The remainder this document is divided into two major sections. In
section 2, the current implementation of the
recovery state machines is detailed. Additionally, the problems with this
implementation will be described. In section 3 the
proposed reimplementation of the state machines is described.
2. The Current Implementation
The current implementation uses two tightly coupled state machines. In the
remainder of this document, the state machine implemented in clm_main.c will
be refered to as the CLM machine, and the state machine implemented
in clm_reconfig.c will be refered to as the RC machine. These names
were chosen based on the prefixes used for the names of the states in each
machine. That is, all state names in the CLM machine begin with
CLM_, and all state names in the RC machine begin with RC_.
2.1 The CLM Machine
The CLM machine, in terms of the number of states, if far smaller than the
RC machine. There are only 8 states, 3 of which are only used during
lock-manager startup and initialization. Roughly, the states are:
Each time any sort of input is processed by the main loop in clm_master_loop (in clm_main.c) the CLM machine gets "executed." For the most part, the input to the state machine will just be a replay of the previous input. To make progress, the machine relies on changes to global data made by other input sources (such as the call-back routines registered with CCCP).

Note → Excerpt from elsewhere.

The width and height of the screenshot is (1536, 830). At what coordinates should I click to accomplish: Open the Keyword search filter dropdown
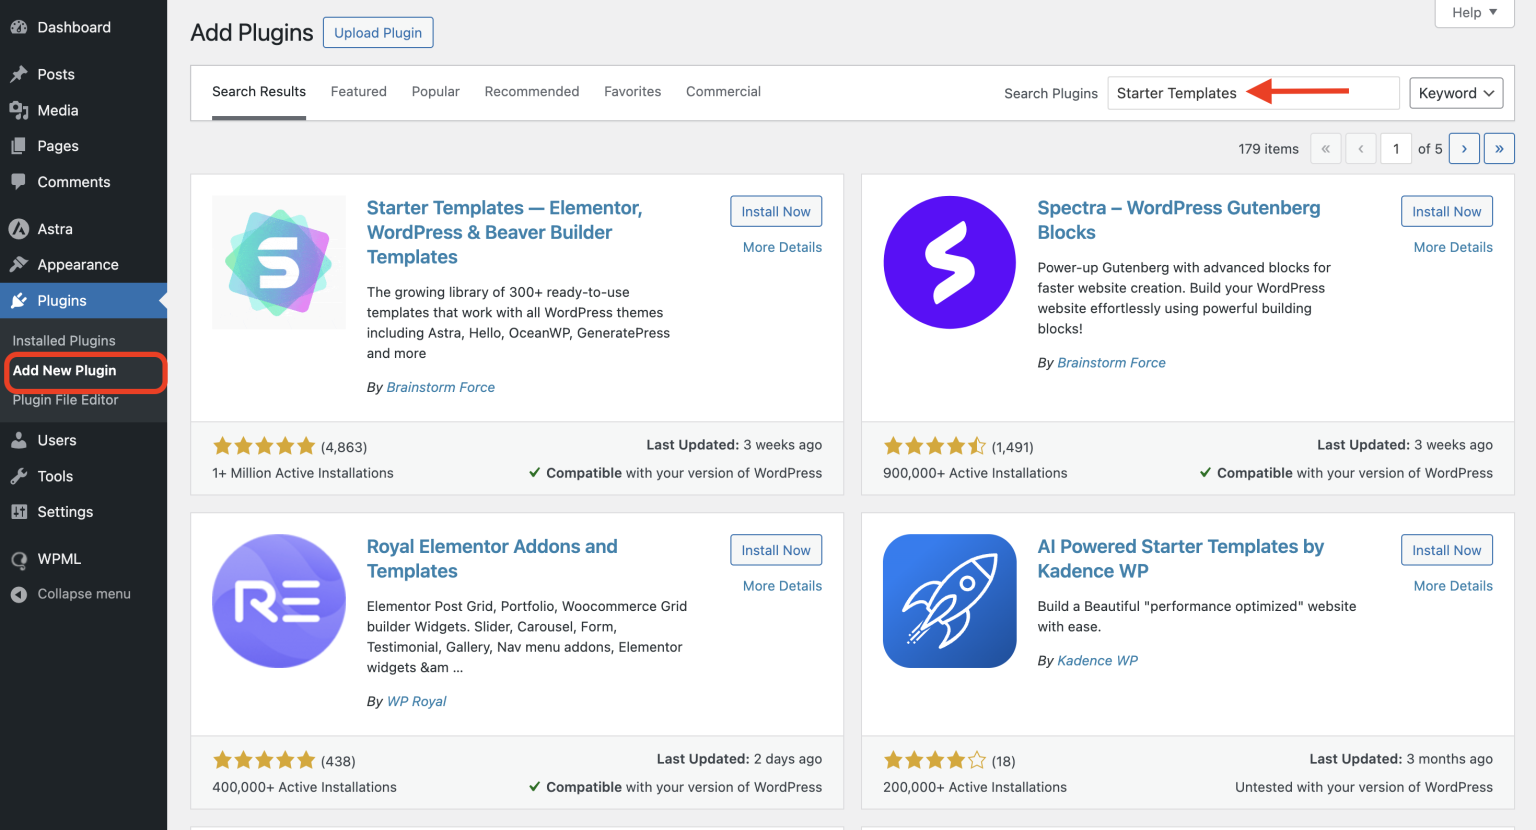coord(1456,92)
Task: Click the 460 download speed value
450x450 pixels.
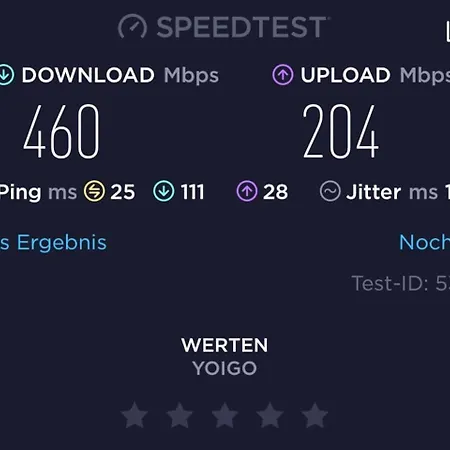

Under AIX this technique worked quite well because CCCP was polled for
input. For the Linux port, CCCP executes as a separate daemon. The net
result is that the main loop does not automatically get executed each time a
CCCP message is delivered. This poses a significant problem, as has been
discovered by several of the developers on the DLM project. Since the main
loop does not "wake up" when a CCCP message is processed, it can never
respond to that input, and the CLM machine can never make progress.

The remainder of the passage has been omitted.